Receiver and Motor Diagram

Receiver and Motor

Other Projects

Tic Tac Toe Arm

The Tic Tac Toe Arm is a Sawyer robot that is programmed to play a game of Tic Tac Toe against a human on a dry erase board. The robot arm is programmed to execute three objectives: read the current board state, compute its next optimal move, and perform the trajectory needed to draw an X in that board space.

Tic Tac Toe Arm

Senior Capstone Project

The goal for this project was to build a working prototype for a mechanism that can automate the construction of airplane cabins. In collaboration with Boeing and the Northwestern Robotics lab, my team and I approached this challenge by designing a six degree of freedom system that consisted of a gimbal attached to three motorized legs. This machine was designed to be mounted on a mecanum wheel robot for the purpose of transporting large airplane parts in to position for assembly. With three of these robots working in sync, they would be able to move an airplane part into any configuration for assembly.

senior capstone

Northwestern Robotics Competition 2016

The Northwestern Robotics Competition is an annual event that can be taken as a course with a different objective each year. In 2016, teams were challenged to create a robot that can navigate an obstacle course made of foam pool noodles that sat on a raised platform. On the opposite end of the course was a plastic cup wrapped in reflective tape that sits on a small, wheeled platform that was remote controlled by another team. The robot needed to autonomously detect the cup and knock it over. My team designed a three-wheeled robot with a propeller at the head to knock over the cup. The propeller was made from a high RPM motor, a 3D printed coupler, and two large zip ties. Laser and photodiode pairings were used to detect the cup as well as detect if the robot was near the edge of the obstacle course.

competition

Work Experience

Applications Engineer - Duraflex, Inc. (2018 - 2019)

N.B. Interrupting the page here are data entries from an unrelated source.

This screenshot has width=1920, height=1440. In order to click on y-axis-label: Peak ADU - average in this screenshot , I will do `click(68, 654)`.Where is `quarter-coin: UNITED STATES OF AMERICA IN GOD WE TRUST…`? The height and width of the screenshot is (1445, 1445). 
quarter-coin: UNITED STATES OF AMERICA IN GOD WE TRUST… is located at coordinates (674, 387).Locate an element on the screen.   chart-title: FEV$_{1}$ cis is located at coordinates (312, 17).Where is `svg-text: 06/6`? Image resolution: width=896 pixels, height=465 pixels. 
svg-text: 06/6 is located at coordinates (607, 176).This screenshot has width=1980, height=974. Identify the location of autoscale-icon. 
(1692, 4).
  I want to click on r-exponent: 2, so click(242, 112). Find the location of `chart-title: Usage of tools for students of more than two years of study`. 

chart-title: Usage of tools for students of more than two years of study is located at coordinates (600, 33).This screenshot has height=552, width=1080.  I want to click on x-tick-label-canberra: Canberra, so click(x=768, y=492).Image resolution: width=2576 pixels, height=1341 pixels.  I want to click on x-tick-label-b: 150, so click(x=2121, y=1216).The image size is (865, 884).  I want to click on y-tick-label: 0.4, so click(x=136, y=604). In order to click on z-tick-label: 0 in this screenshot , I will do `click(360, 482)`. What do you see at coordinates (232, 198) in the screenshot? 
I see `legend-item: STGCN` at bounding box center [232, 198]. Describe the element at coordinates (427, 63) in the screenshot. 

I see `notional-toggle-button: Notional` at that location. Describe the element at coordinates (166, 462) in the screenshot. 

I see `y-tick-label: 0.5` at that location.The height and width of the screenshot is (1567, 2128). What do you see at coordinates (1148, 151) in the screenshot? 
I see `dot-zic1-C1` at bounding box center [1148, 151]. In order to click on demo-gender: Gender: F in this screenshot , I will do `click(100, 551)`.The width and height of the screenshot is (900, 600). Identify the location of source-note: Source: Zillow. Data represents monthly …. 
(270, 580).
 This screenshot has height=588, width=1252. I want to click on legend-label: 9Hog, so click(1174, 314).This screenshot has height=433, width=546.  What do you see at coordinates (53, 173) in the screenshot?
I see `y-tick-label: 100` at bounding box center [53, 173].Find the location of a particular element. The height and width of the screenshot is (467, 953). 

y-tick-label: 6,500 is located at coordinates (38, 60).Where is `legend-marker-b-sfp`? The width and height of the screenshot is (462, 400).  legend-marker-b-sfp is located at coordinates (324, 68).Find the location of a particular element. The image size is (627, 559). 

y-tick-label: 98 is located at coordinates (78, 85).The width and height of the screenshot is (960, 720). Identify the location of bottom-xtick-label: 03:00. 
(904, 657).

Designed bellows expansion joints in Solidworks for exhaust applications. Created 3D printed bellows prototypes to display to customers.

Testing Engineer Co-op - GE Aviation (2017)

Developed stress tests for ceramic matrix composite (CMC) shrouds to simulate engine conditions. Learned Python to create a script that post-processes raw data from thermal gradient and stress tests.

Supply Chain Engineer Co-op - GE Aviation (2016)

Devised an efficient system for the inventory of small enginer components. Tracked and sorted combustor parts to streamline part flow.